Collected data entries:
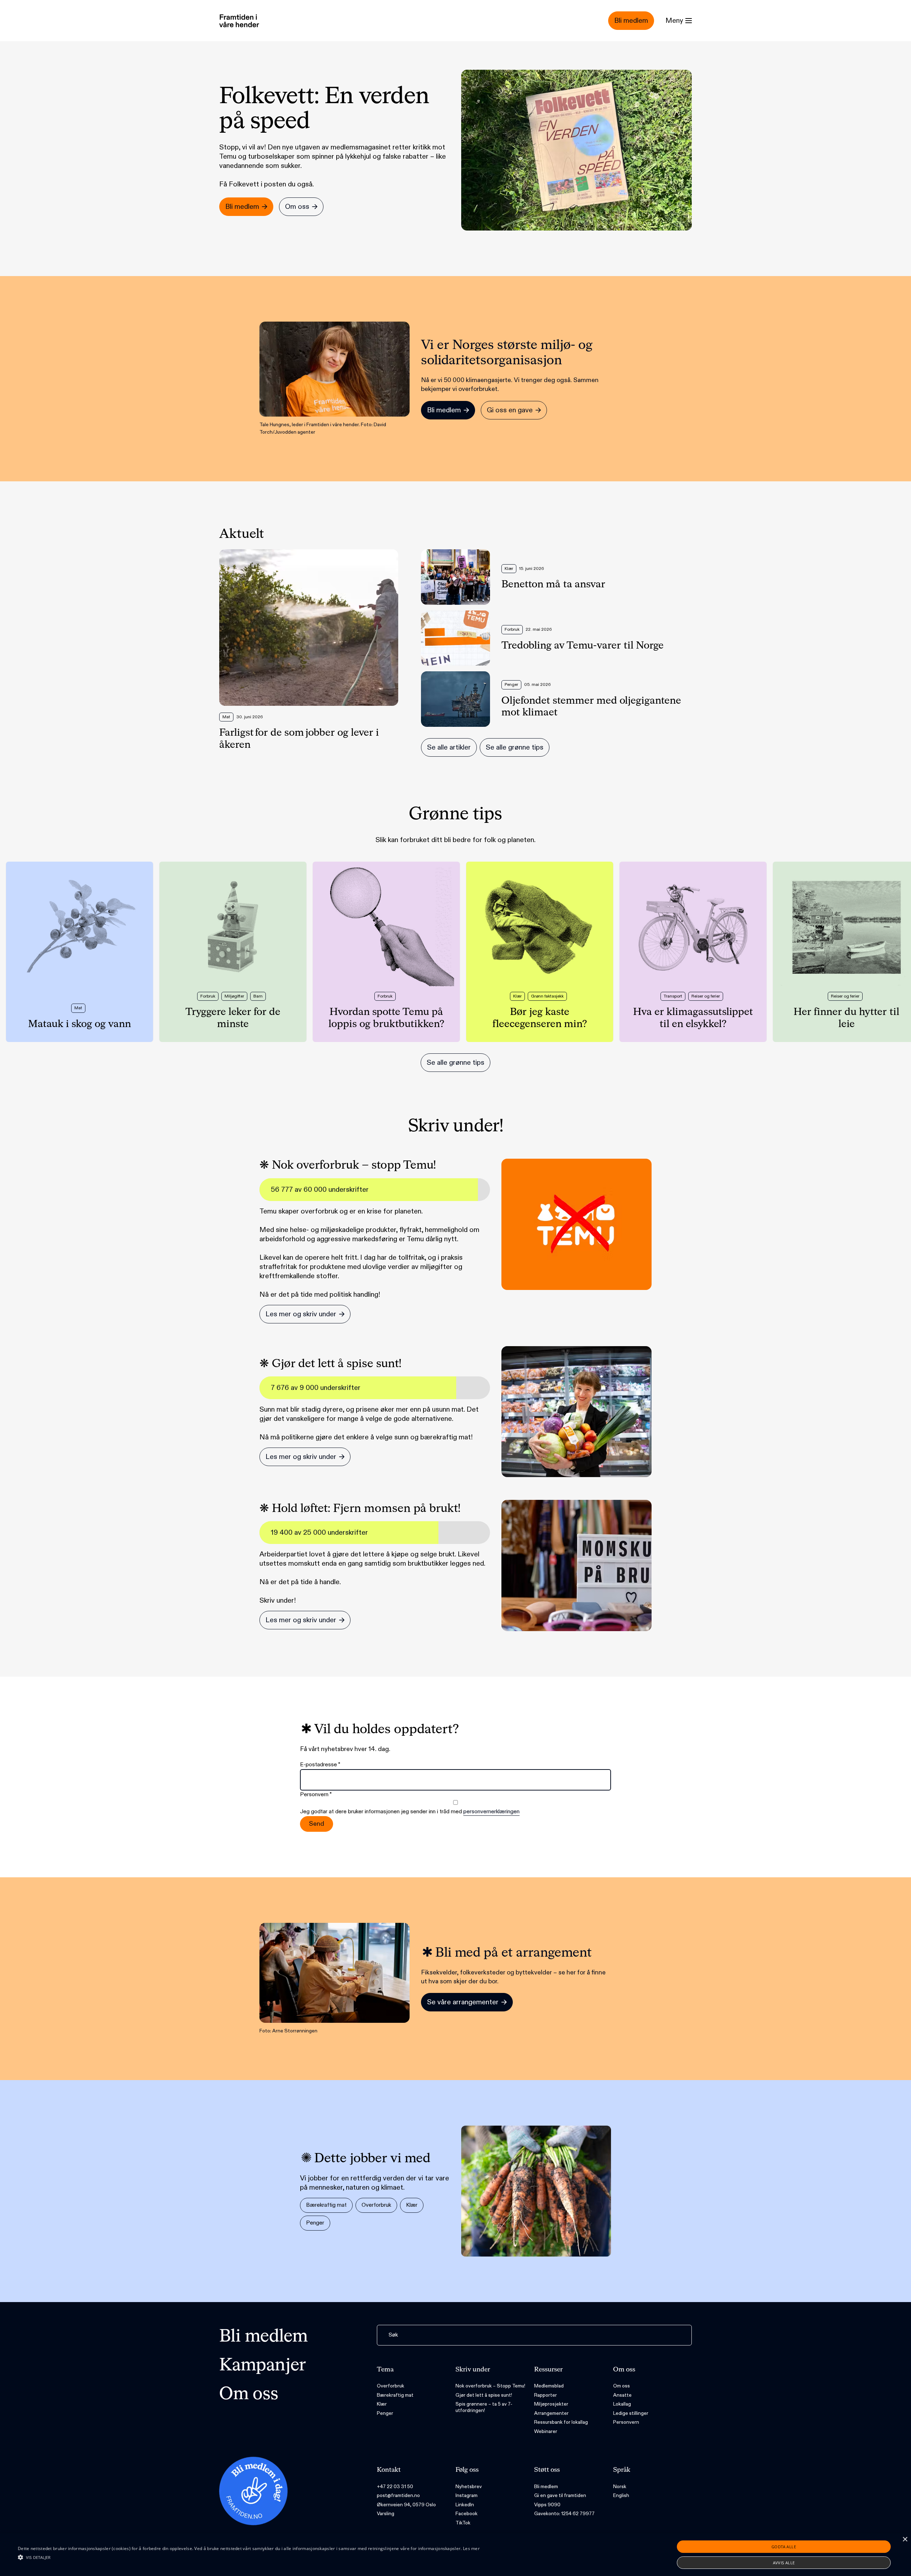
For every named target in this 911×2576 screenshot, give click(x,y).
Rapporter (545, 2395)
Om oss (248, 2394)
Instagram (467, 2495)
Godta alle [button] (784, 2546)
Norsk (619, 2486)
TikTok (463, 2522)
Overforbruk (376, 2205)
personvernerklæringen (491, 1811)
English (621, 2495)
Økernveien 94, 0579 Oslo (406, 2504)
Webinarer (545, 2431)
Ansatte (622, 2395)
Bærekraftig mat (326, 2205)
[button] (249, 2557)
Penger (315, 2223)
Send (316, 1824)
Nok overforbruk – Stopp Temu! (490, 2385)
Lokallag (622, 2404)
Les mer (471, 2548)
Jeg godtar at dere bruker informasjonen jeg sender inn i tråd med (410, 1811)
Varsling (385, 2513)
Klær (411, 2205)
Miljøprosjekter (551, 2404)
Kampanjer (262, 2365)
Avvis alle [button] (784, 2562)
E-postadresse (320, 1764)
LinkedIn (465, 2504)
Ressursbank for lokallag (561, 2422)
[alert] (455, 2554)
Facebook (467, 2513)
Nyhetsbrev (469, 2486)
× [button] (904, 2539)
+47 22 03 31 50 (395, 2486)
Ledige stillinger (630, 2413)
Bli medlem (263, 2336)
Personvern (626, 2422)
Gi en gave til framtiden (560, 2495)
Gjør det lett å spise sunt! (484, 2395)
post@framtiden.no (398, 2495)
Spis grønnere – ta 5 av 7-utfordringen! (484, 2407)
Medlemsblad (549, 2385)
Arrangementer (551, 2413)
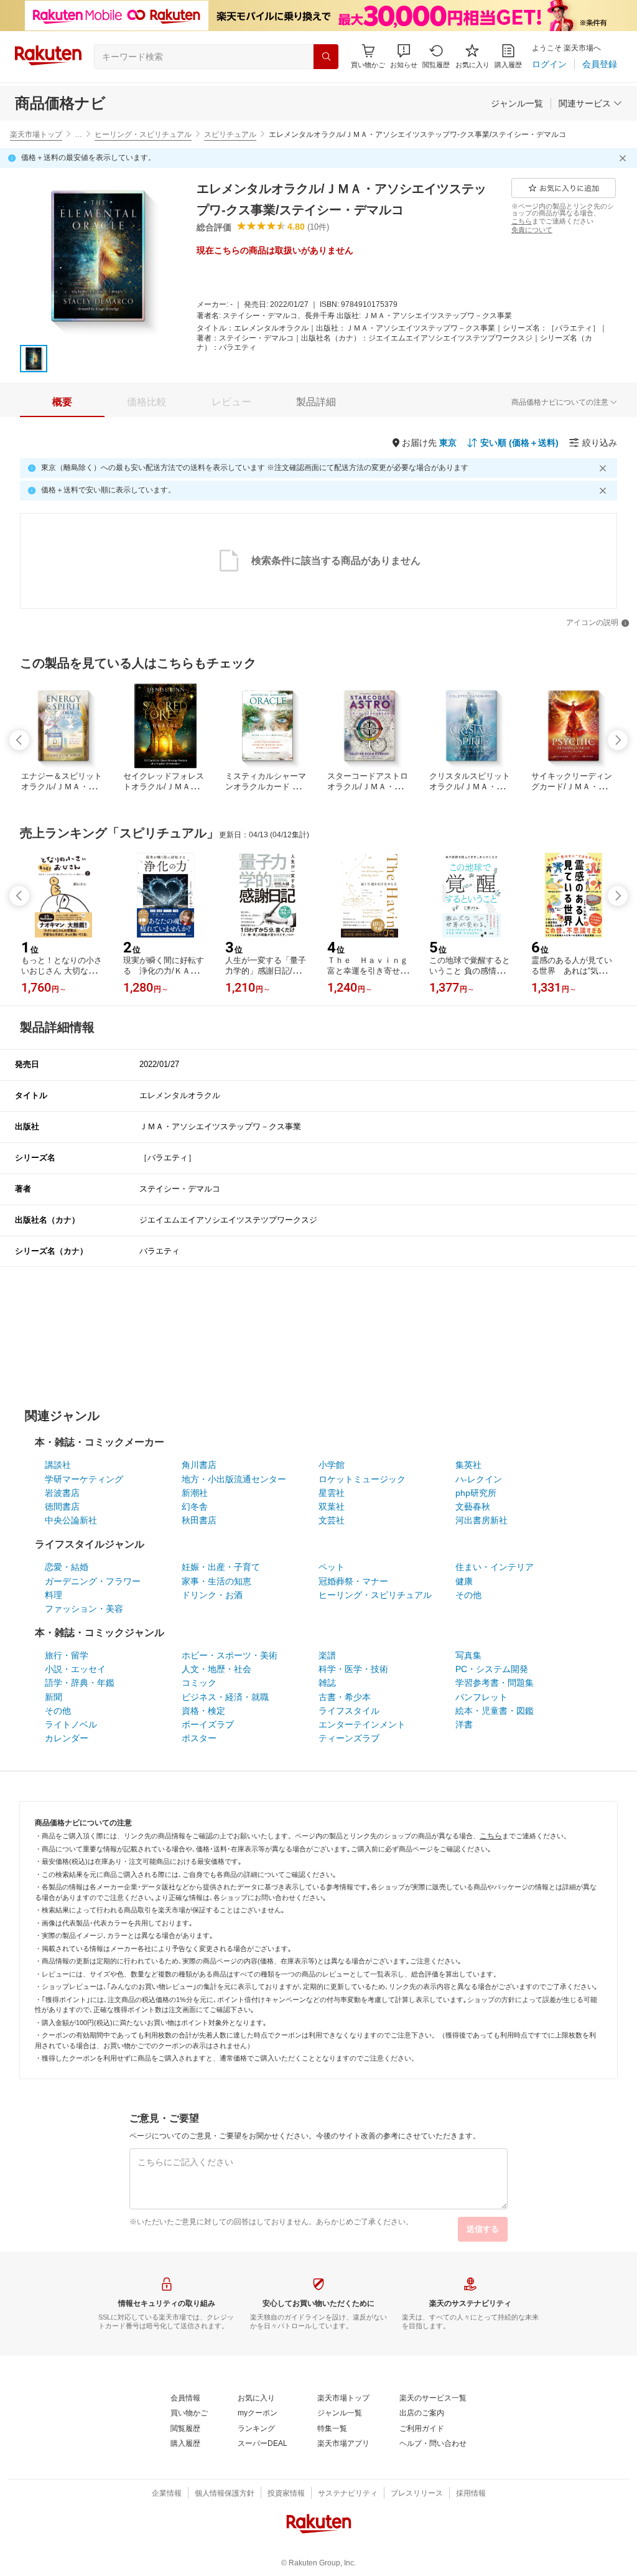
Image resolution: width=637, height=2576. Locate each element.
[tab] (62, 402)
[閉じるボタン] (624, 158)
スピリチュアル (230, 134)
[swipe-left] (19, 740)
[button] (403, 56)
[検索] (326, 56)
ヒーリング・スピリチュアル (143, 134)
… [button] (78, 134)
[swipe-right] (618, 740)
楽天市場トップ (36, 134)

Task → The lines to copy are those above that contain "framtiden".

Result →
Gi en gave til framtiden (560, 2495)
post@framtiden.no (398, 2495)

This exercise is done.